JAMA Dermatology, JAMA Network

October 30, 2024

Low-Dose Naltrexone Use in Biopsy-Proven Lichen Planus of the Nails
Eric R. Bray, MD PhD; Brian W. Morrison, MD

https://jamanetwork.com/journals/jamadermatology/article-abstract/2825430

Key Points
Question:  Is low-dose naltrexone effective in treating nail lichen planus?

Findings:  In this single tertiary referral center case series of 7 patients with biopsy-proven nail lichen planus treated with low-dose naltrexone (3 mg per day) for at least 2 months, 4 patients showed clinical response and 3 patients had no progression of disease while receiving treatment. No adverse events were reported.
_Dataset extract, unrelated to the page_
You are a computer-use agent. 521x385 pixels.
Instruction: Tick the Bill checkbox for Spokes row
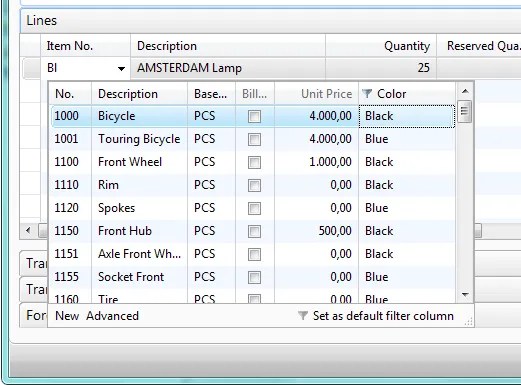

Meaning  The findings of this case series suggest that low-dose naltrexone may be a safe and effective treatment for nail lichen planus.

Abstract
Importance  Nail lichen planus has the potential to cause permanent destruction of the nail unit and remains challenging to treat. Studies suggest that low-dose naltrexone is a safe and potentially effective treatment for other dermatologic conditions, including lichen planopilaris.

Objective  To assess the effectiveness of low-dose naltrexone in treating nail lichen planus.

Design, Setting, and Participants  This case series evaluates 7 adult patients with biopsy-proven nail lichen planus who were treated with low-dose naltrexone (3 mg per day) at the University of Miami dermatologic clinics from November 2022 to December 2023. The data were analyzed in March 2024. Patients were treated for at least 2 months and had in-person follow-up evaluation while receiving treatment.

Main Outcomes and Measures  The main outcome was posttreatment clinical nail lichen planus severity index, which was scored as clear, mild, moderate, or severe. Patients were evaluated for oral and cutaneous disease during the course of treatment. Tolerance and adverse events were noted.

Results  A total of 7 patients (mean [range] age, 60 [38-77] years; 3 female individuals) were included. All but 1 patient had been previously treated and did not respond to at least 1 prior treatment (median [range], 2.5 [0-4.0] treatments). Treatment duration ranged from 2 to 11 months. Clinical response was observed in 4 of 7 patients, with an overall 35% reduction in nail lichen planus severity index. Two patients with severe disease achieved a reduction to mild severity. None of the patients had to discontinue low-dose naltrexone due to adverse events, and no adverse events were reported.

Conclusions and Relevance  The results of this study suggest that low-dose naltrexone may be a therapeutic approach for treating nail lichen planus. Further controlled studies are warranted to better understand its clinical efficacy and safety profile in treating nail lichen planus.